[The input — start]

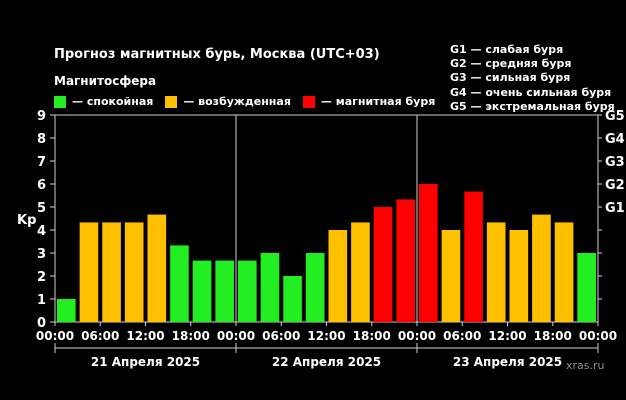 Image resolution: width=626 pixels, height=400 pixels. Describe the element at coordinates (106, 81) in the screenshot. I see `chart-subtitle: Магнитосфера` at that location.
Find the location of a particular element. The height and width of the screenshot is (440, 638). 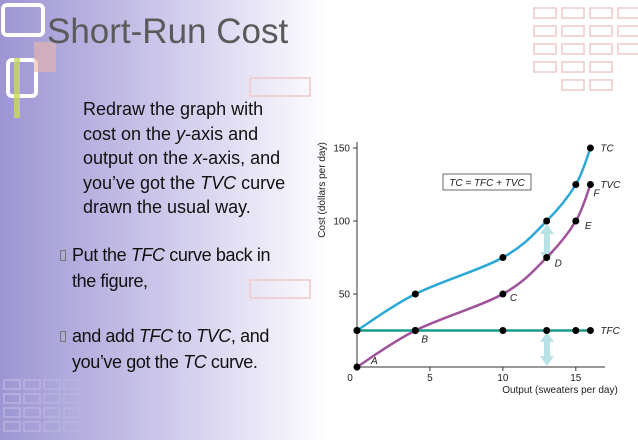

point-label: A is located at coordinates (374, 362).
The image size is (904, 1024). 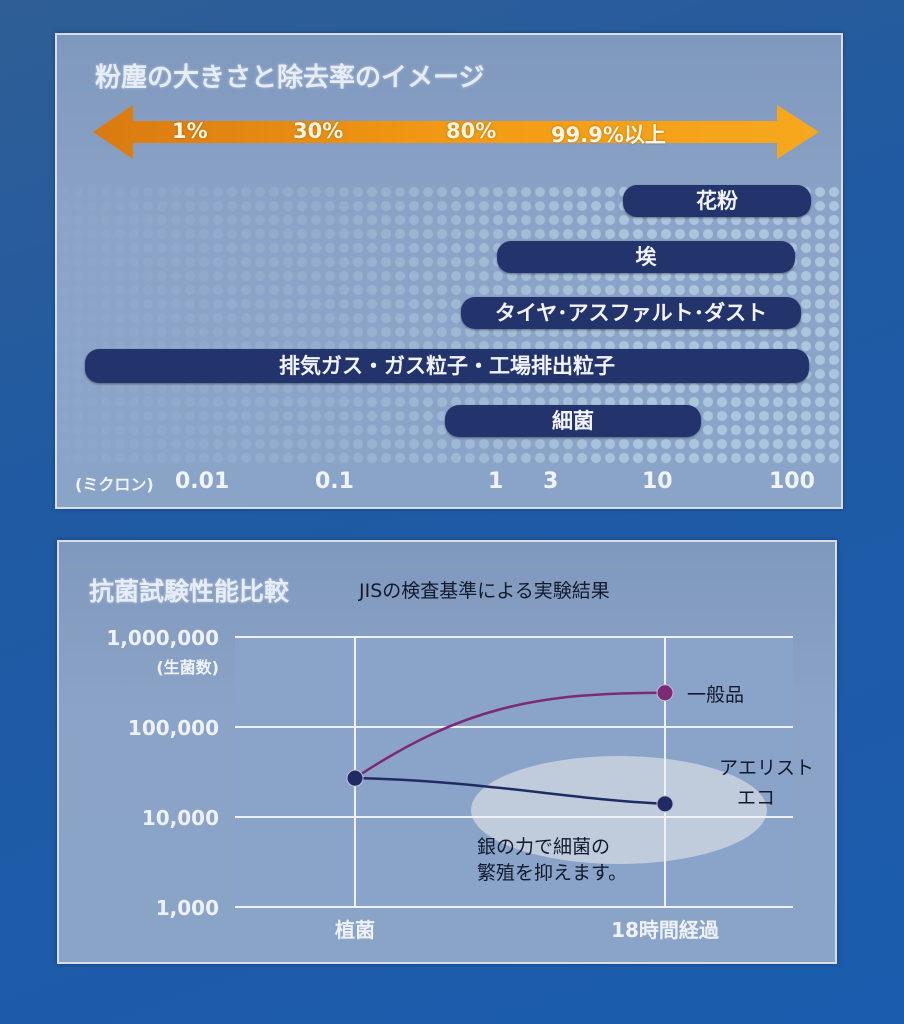 I want to click on series-label-aerist: エコ, so click(x=756, y=798).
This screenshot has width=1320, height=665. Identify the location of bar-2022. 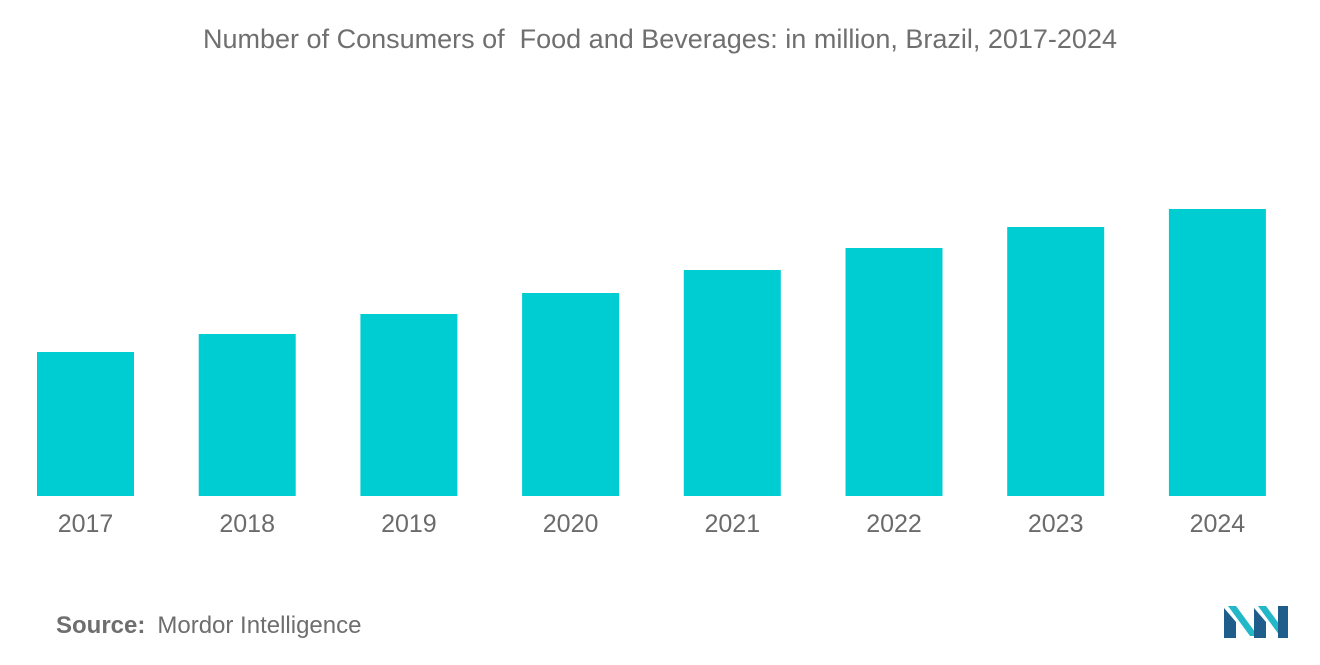
(894, 372).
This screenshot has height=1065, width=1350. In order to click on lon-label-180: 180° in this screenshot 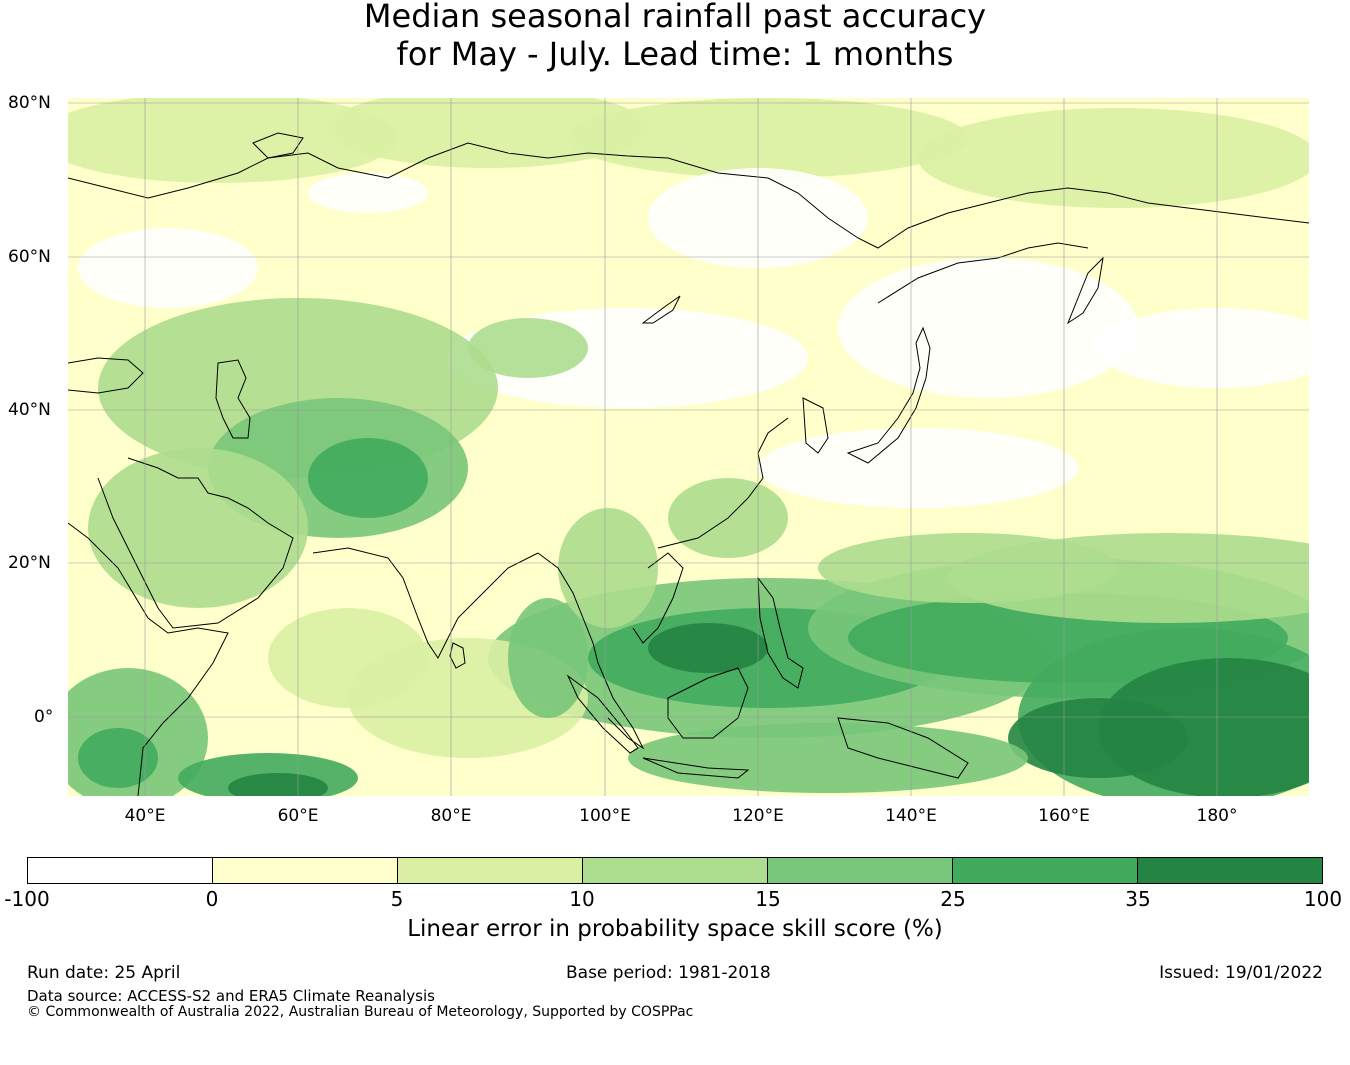, I will do `click(1217, 816)`.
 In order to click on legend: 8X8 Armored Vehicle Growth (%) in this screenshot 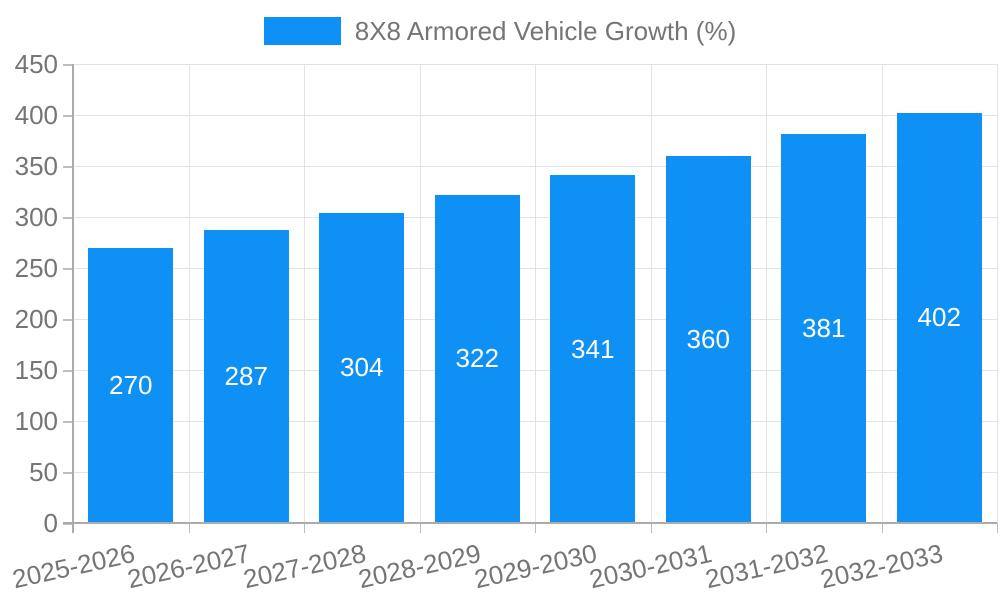, I will do `click(500, 31)`.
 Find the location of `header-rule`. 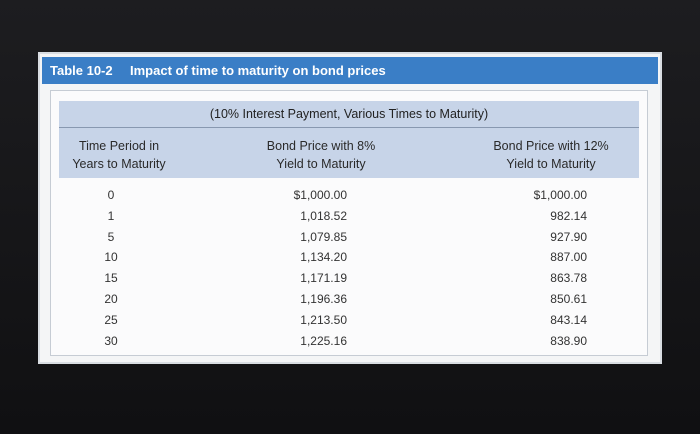

header-rule is located at coordinates (349, 128).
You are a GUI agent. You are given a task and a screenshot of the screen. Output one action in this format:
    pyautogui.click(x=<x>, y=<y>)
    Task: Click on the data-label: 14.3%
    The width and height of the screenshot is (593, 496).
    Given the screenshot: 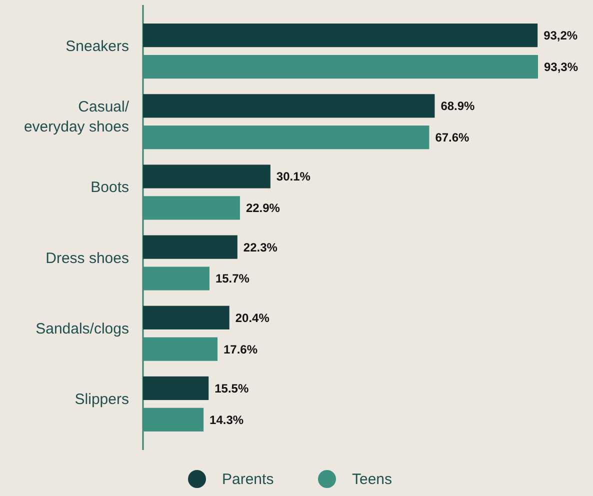 What is the action you would take?
    pyautogui.click(x=227, y=420)
    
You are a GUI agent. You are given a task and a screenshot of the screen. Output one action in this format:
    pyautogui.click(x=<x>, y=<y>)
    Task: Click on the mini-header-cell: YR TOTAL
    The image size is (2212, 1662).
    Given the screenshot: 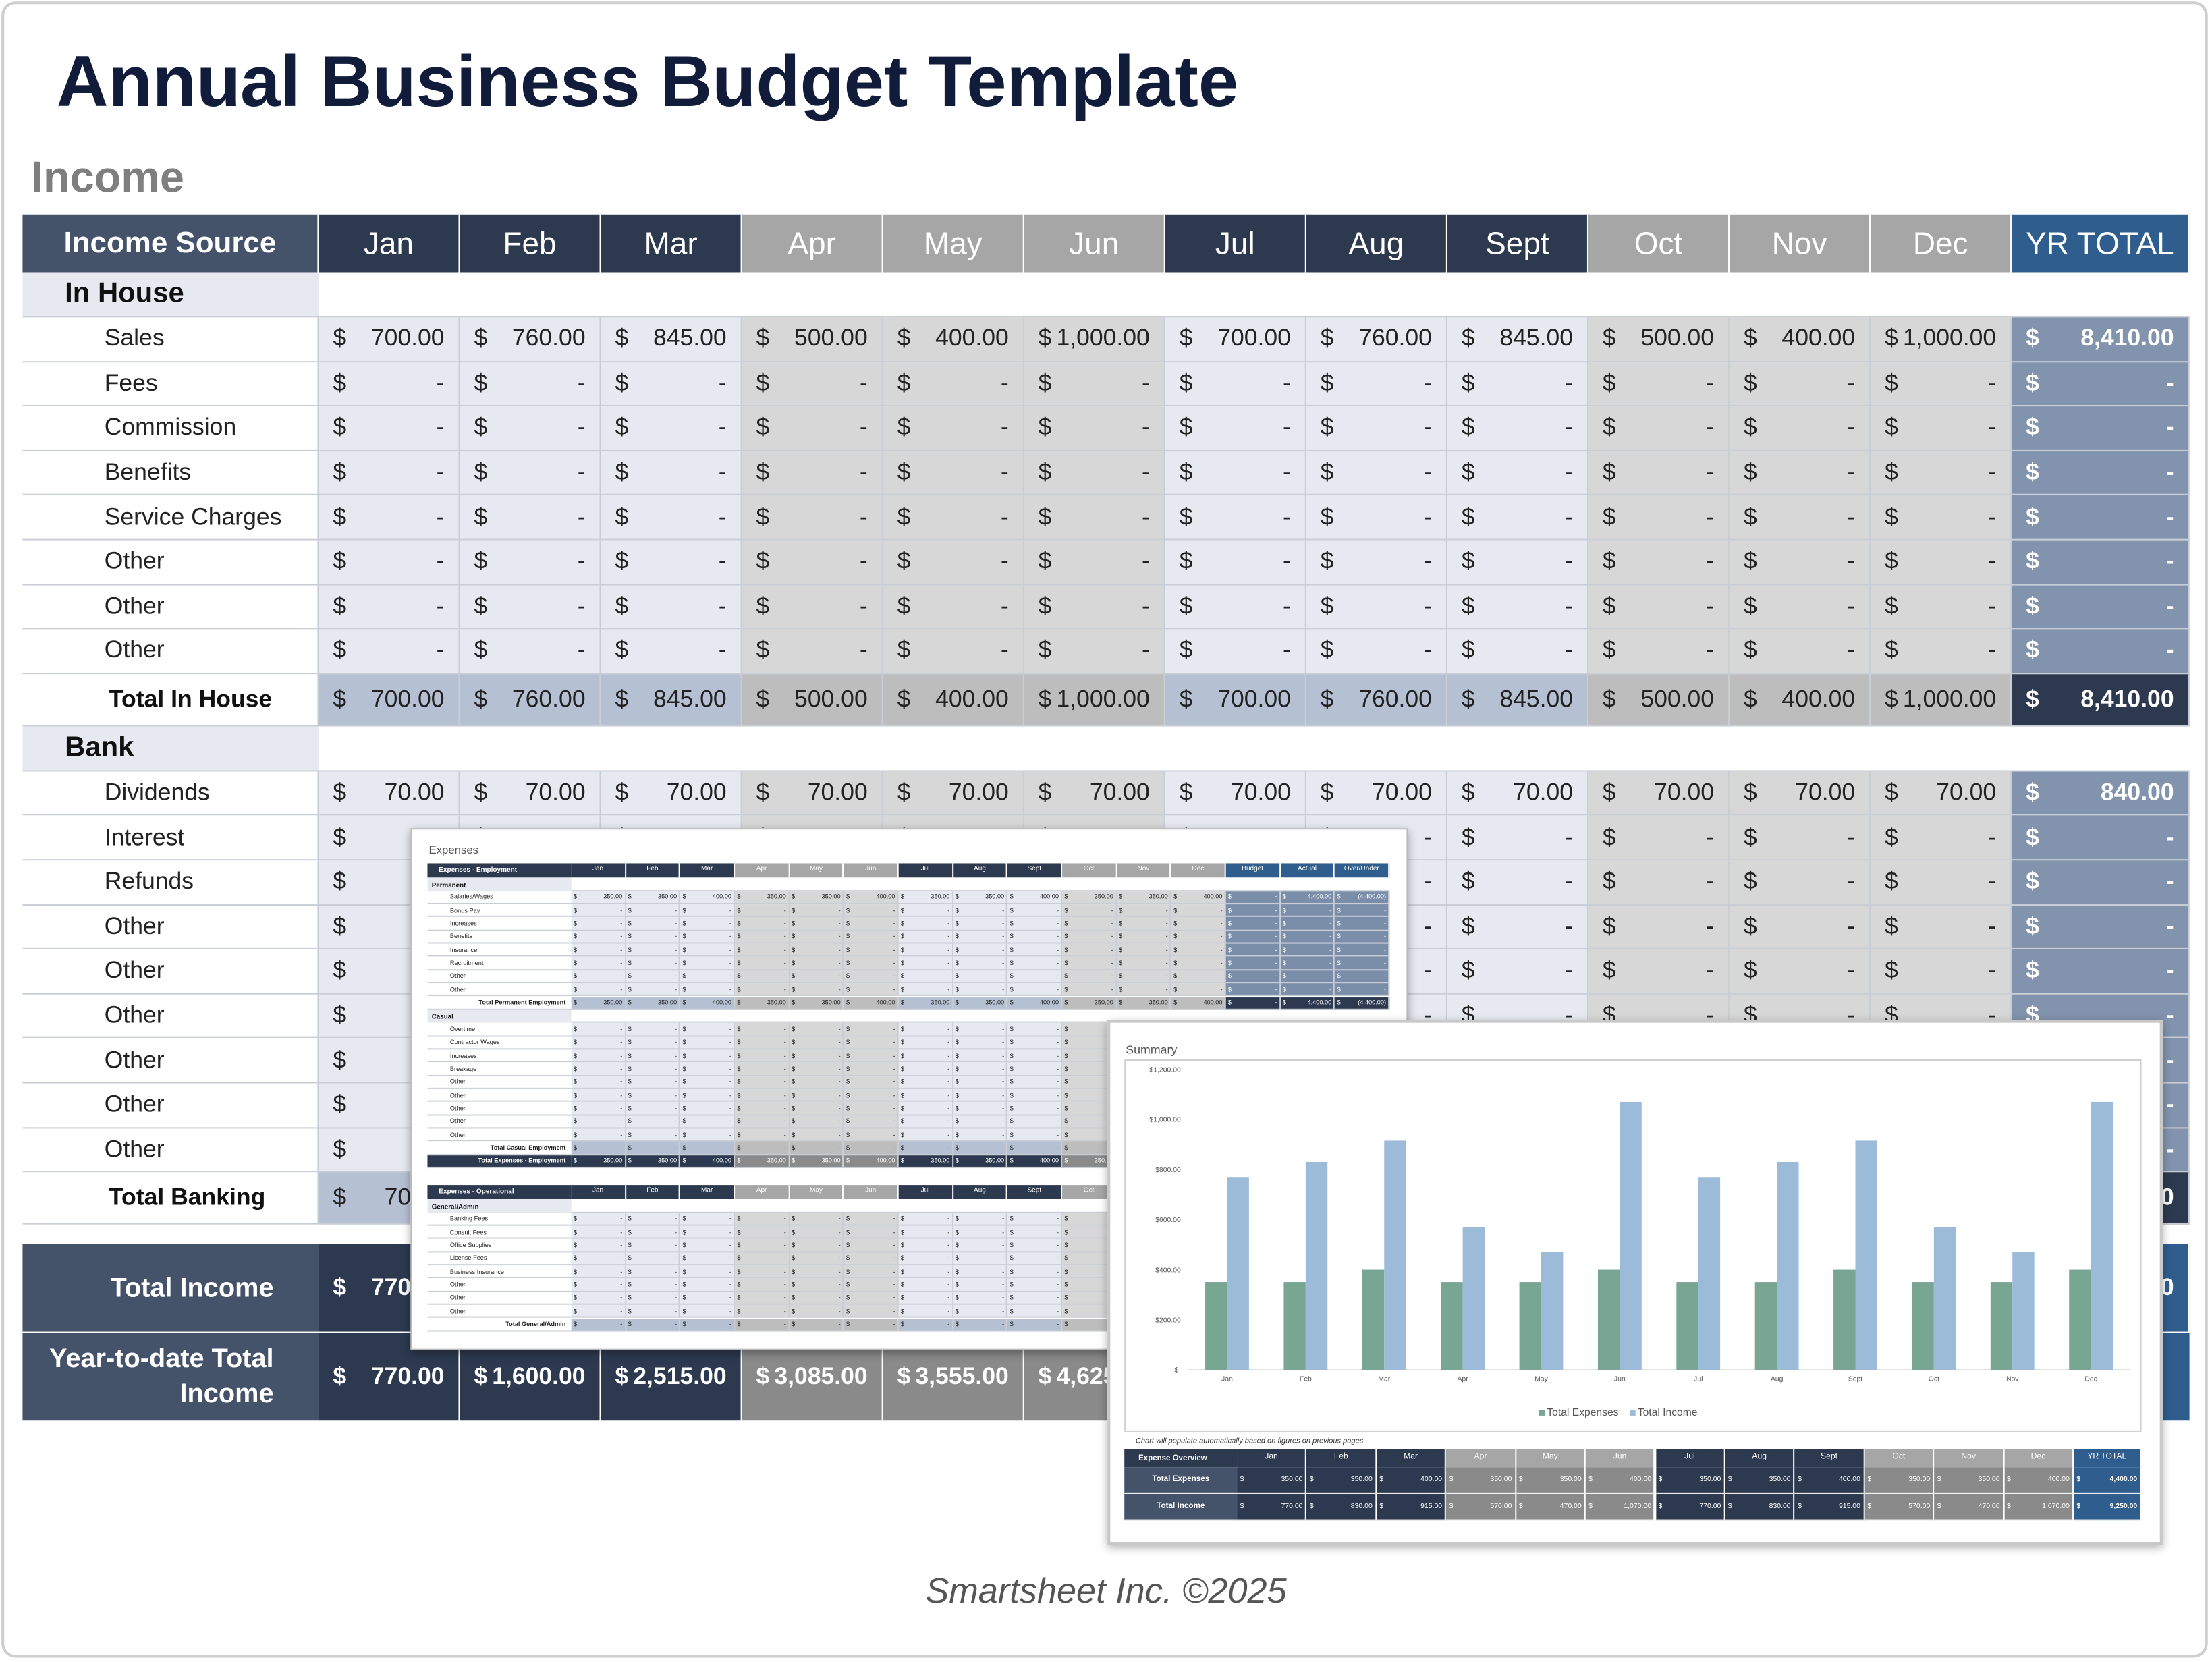 What is the action you would take?
    pyautogui.click(x=2108, y=1458)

[The input — finish]

Task objective.
Format the lines above, from the first one through the line containing "point-label: A is" (both included), as a JSON list of strings, with one string per line and blank lines left out. Omit the pictures from the answer.

Solution.
[
  " Image resolution: width=626 pixels, height=400 pixels. Describe the element at coordinates (106, 81) in the screenshot. I see `chart-subtitle: Магнитосфера` at that location.",
  "Find the location of a particular element. The height and width of the screenshot is (440, 638). ",
  "point-label: A is located at coordinates (374, 362)."
]